Interviews

American Psycho Ending Explained — By Its Writers

Published by
Tim Molloy

The American Psycho ending has confounded viewers of the film for 20 years. Like the Bret Easton Ellis novel that inspired it, the film leaves open the possibility that Patrick Bateman didn’t really kill all those people. Some people think it was all a fantasy.

But Guinevere Turner, who co-wrote the film with director Mary Harron, says they worked hard to avoid any “it was all a dream” interpretations. In our recent American Psycho oral history to mark the 20th anniversary of the film, we asked them both to explain the ending.

So: Did Bateman (Christian Bale) really kill all those people? It will take a minute, but read through both of their comments and I think the answer will become clear.

Also Read: The American Psycho Secret Christian Bale Learned on the Set of Ford v. Ferrari

“I would never answer that. As Quentin Tarantino says, ‘If I tell you that, I take this movie away from you,'” Harron said. But she added: “I will say there’s a moment where it becomes less realistic, and that’s the moment when the ATM says Feed Me a Stray Cat.

Or, as Christian Bale explained it in a 2000 interview with Charlie Rose: “Bateman does actually have an arc in the movie. He goes from psychopath to psychotic.”

A cute cat marks the moment when Patrick Bateman (Christian Bale) undergoes a change  in American Psycho, according to director Mary Harron.

Turner said the film wasn’t supposed to be as mysterious as some might think.

“To me and Mary, the book left it up in the air, too, what was real and what was not real. We didn’t think that everything was real because some of it is literally surreal. But we just decided, together, that we both really disliked movies where the big reveal is that it was all in someone’s head or it was all a dream,” Turner said.

“We just both find that annoying. We just said we’re going to make a really conscious effort to have it be real, and then at some point… he’s sort of perceiving things differently, but they’re really happening.”

Moments after the cat scene (the “moment where it becomes less realistic, according to Harron), Patrick Bateman is stopped by police. He shoots at a cop car.

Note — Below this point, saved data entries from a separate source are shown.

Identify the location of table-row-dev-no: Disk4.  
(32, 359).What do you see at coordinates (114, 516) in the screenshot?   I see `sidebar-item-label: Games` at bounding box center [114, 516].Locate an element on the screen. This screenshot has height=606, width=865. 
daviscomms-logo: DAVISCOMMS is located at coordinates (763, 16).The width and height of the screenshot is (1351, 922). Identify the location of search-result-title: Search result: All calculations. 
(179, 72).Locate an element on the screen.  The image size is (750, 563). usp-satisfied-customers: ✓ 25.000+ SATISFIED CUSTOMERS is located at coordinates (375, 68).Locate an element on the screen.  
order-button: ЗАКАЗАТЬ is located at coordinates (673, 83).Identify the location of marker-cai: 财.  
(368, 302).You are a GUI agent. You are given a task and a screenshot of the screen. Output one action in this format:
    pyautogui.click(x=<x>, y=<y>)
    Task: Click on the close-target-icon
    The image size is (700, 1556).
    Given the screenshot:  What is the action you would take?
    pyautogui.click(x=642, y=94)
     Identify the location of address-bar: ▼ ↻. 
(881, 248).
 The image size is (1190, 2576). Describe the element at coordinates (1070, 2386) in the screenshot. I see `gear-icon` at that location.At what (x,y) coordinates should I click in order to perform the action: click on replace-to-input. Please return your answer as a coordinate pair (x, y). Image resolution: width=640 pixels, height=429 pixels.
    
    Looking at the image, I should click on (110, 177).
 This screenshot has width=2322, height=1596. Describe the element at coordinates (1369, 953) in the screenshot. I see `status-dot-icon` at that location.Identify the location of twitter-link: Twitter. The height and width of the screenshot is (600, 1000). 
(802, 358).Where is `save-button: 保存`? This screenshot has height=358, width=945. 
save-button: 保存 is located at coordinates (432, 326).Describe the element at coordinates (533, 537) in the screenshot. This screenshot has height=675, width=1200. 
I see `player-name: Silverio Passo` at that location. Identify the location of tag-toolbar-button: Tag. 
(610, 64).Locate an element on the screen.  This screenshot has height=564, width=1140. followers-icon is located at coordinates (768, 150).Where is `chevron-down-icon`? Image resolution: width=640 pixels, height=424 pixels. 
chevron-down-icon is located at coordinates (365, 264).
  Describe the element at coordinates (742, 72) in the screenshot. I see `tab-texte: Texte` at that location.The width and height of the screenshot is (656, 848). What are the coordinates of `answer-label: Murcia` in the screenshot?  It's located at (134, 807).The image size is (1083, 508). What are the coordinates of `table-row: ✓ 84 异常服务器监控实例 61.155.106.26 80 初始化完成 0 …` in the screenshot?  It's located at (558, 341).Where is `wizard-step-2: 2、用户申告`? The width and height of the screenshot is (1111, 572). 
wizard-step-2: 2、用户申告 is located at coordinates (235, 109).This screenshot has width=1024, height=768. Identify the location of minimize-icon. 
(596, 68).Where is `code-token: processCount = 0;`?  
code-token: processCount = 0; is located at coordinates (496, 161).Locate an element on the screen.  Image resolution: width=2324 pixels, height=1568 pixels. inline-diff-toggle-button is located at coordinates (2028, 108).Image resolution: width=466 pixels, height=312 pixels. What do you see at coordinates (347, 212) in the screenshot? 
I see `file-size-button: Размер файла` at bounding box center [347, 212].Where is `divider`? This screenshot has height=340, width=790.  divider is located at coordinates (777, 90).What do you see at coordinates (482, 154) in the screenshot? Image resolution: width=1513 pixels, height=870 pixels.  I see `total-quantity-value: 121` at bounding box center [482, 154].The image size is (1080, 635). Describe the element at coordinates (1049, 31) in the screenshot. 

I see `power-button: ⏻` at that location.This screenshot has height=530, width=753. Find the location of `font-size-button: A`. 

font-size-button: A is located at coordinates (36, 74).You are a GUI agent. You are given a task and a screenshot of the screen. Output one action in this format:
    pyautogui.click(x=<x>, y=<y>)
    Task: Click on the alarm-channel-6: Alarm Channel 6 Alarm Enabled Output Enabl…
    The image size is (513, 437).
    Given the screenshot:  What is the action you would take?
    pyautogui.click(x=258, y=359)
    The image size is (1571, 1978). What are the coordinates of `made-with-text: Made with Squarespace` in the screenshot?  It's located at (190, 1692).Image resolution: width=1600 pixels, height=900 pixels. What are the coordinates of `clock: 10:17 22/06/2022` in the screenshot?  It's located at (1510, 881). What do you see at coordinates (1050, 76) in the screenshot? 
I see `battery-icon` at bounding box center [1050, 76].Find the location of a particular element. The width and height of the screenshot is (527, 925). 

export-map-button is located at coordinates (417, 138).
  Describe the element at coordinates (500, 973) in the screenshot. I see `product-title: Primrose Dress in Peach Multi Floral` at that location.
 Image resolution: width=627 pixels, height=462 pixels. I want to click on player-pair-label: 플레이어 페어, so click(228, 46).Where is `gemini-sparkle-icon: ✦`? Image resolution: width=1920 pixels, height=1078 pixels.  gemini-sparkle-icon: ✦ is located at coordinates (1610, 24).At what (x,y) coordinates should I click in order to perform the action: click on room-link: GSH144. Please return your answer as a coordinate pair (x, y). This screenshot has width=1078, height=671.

Turner explains: “He shoots at a cop car, and it just bursts into flames, and she just directed him to look at the gun like, Hmmm, how did that happen? But we did want it to be, at the end, that you really did think that he did these things.”

If the ending still seems mysterious, read that last ending again. There does seem to be a moment when, to quote Christian Bale again, Patrick Bateman goes from “psychopath to psychotic,” and it does seem to be the moment when he considers feeding a cat to an ATM machine and then shoots a cop car to begin a desperate chase through Lower Manhattan.